Have you heard about the curious octopus? This remarkable creature has nine brains, three hearts and can continuously change color! Apparently they are problem solvers; ingenious in their complex movements and both playful and curious in how they go about life. Ingenious, playful and curious? This sounds like creativity to me.
I recently read Osho’s answer to a question from someone asking for guidance on returning back to society after sometime in the Buddhafield. Osho’s insight was not to plan, but not to drift either – instead, to plant seeds and nurture them. For myself this was a teaching about response; and how in my painting process there is an initial spark of some kind followed by an unfolding process of responses.
As an artist I work on several pieces at the same time, each one in some way communing with and nourishing the other. And the process involves this intuitive flowing back-and-forth between action and response; both method and mystery moving the creativity in the piece at hand as well those various works as a whole.

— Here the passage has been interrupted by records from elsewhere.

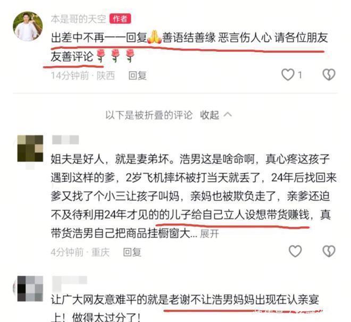The width and height of the screenshot is (351, 322).
Task: Tap the rose emojis after 友善评论
Action: 115,56
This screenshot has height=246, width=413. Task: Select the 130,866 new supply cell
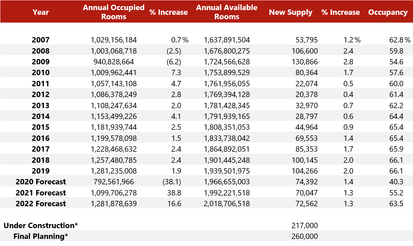tap(304, 62)
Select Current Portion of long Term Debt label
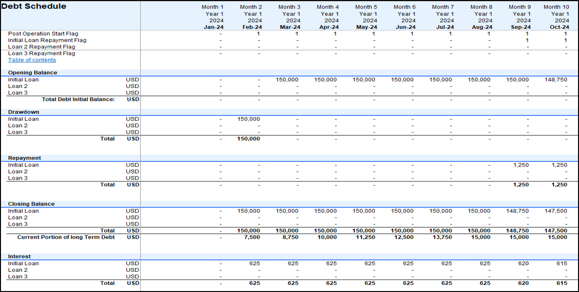The image size is (579, 292). [x=66, y=237]
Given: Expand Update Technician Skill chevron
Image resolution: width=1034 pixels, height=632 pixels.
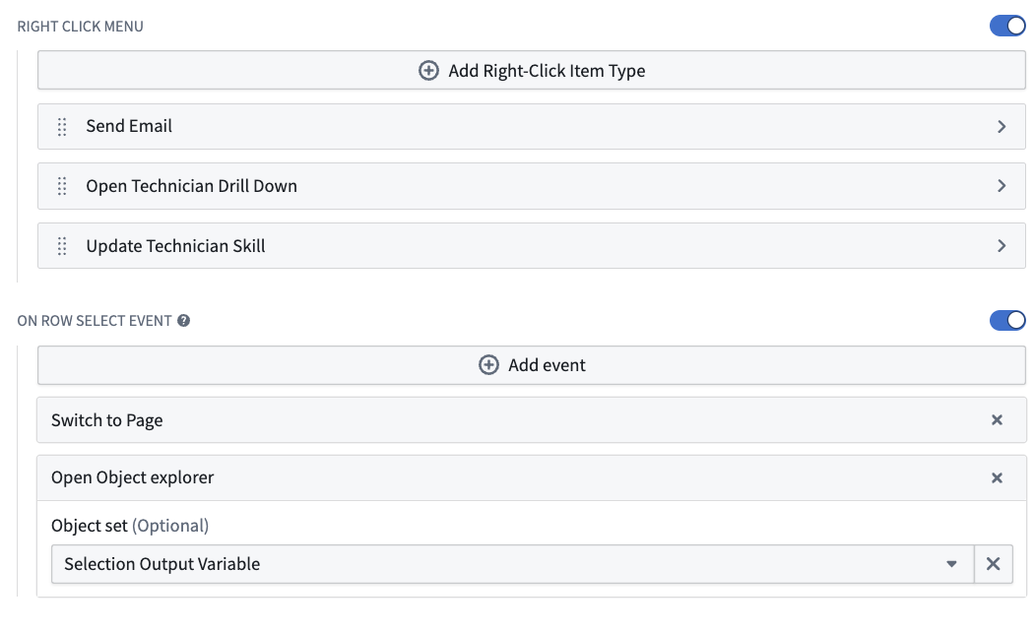Looking at the screenshot, I should pos(1002,246).
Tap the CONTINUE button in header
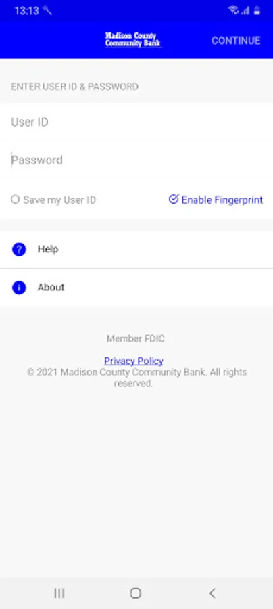Screen dimensions: 273x609 point(236,41)
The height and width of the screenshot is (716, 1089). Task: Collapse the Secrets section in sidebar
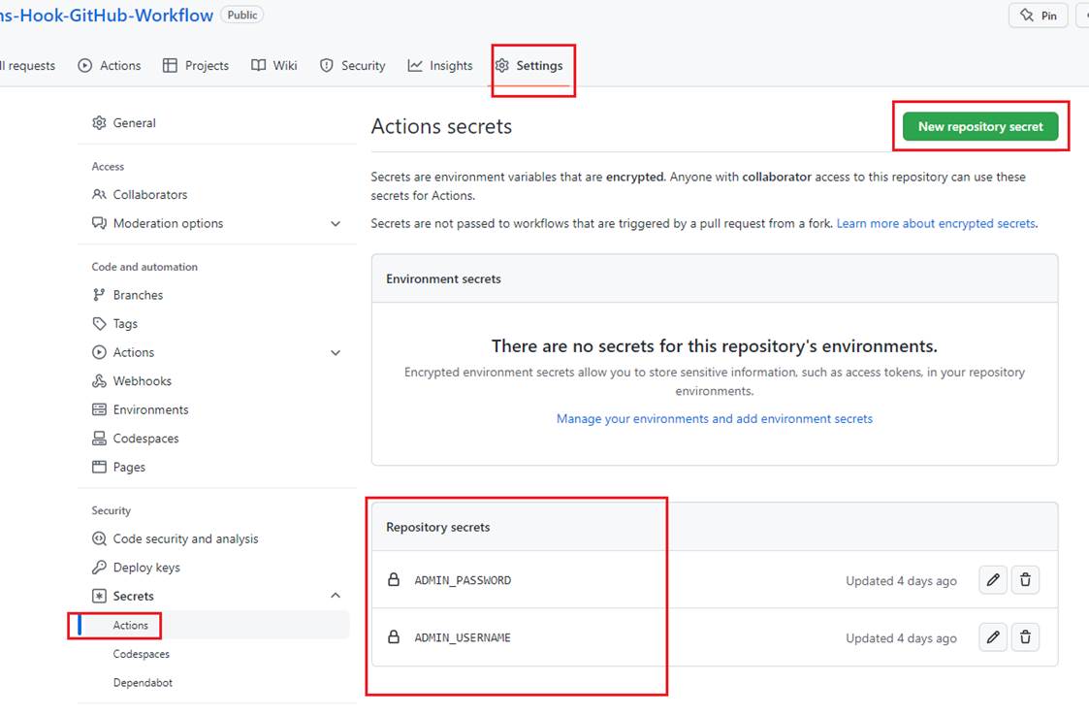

I was recently painting with Sumi or Japanese ink, one of my favorite mediums, and some had spilled on the table. I write notes on postcards, and I flipped a stack of them unintentionally into the spilled ink. As postcards they were now useless, but taking a second look some had wonderful random marks and stains on them.
Setting them in a row to dry I realized they were the beginnings of a series of paintings – small but full of possibilities. To some I added more Sumi, others became the ground for webs of fine white lines, and I even sprinkled some with turmeric or pastel powders. It was all so easy and playful; the size and prepared quality allowed the process to unfold in a loose and natural way. Later these spontaneous experiments, both as images as well as a process, have initiated larger paintings in other media.